THINGS TO DO
1. Answer these questions using the thesis abstract on caring for a person with personality disorder, one line each:
(a) How many carers took part in study two?
(b) How many sessions did the pilot intervention in study four have?
(c) At which university was the thesis submitted?
2. Put this sentence from the thesis abstract on caring for a person with personality disorder into Spanish: "Study three explored the interpersonal environment reported by 280 carers."
3. Reproduce the part of the thesis abstract on caring for a person with personality disorder starting at "Unless otherwise indicated, the" and ending at "University of Wollongong.".

TEXT EXCERPT
□ □ □ □ □

Doctor of Philosophy
School of Psychology
Bailey, Rachel, Caring for a person with personality disorder: A study of carer burden, support needs and interventions, Doctor of Philosophy thesis, School of Psychology, University of Wollongong, 2014. https://ro.uow.edu.au/theses/4188
Personality disorders involve pervasive disturbances in self and interpersonal functioning as core criteria (American Psychiatric Association, 2013). As a consequence, the families and carers of people with a personality disorder can be challenged by the relationship. This work presents a sequential set of four studies aiming to advance our understanding of caregiving for a person with personality disorder. Study one was a systematic review of 6 studies meeting inclusion criteria with data on 465 carers of persons with borderline personality disorder. Study two evaluated new data on the experience of burden involving 287 carers. Taken together, the two studies showed that carers report significant levels of burden and grief compared to carers of persons with other mental disorders, and experience difficulties in wellbeing including symptoms consistent with depression, anxiety and posttraumatic stress. Study three explored the interpersonal environment reported by 280 carers. Findings revealed family environments characterised by elevated 'expressed emotion', representing a challenged interpersonal dynamic involving both conflict and emotional closeness. Study four evaluated a five session pilot intervention focused on modifying and enhancing the interpersonal environment with 32 carers of persons with personality disorder. Carers reported significant improvements in wellbeing, burden, quality of life and expressed emotion post-intervention. The four studies, taken together, demonstrate the interpersonal nature of personality disorder; both in terms of the interpersonal impact but also the opportunity to modify interpersonal patterns within the caregiving relationship to reduce burden and enhance carer wellbeing.
Unless otherwise indicated, the views expressed in this thesis are those of the author and do not necessarily represent the views of the University of Wollongong.

□ □ □ □ □

AVAILABLE DATA
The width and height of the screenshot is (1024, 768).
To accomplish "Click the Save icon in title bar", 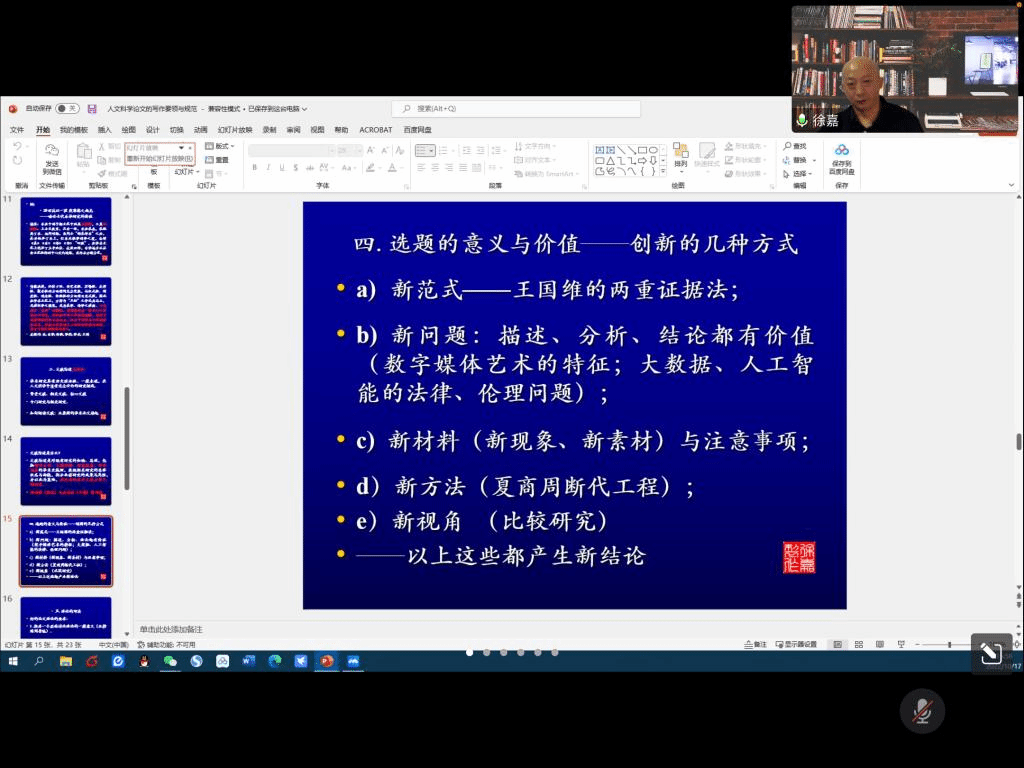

□ □ □ □ □

RESULTS IN ORDER
1.
(a) 287 carers.
(b) Five sessions.
(c) The University of Wollongong.

2. El estudio tres exploró el entorno interpersonal descrito por 280 cuidadores.

3.
Unless otherwise indicated, the views expressed in this thesis are those of the author and do not necessarily represent the views of the University of Wollongong.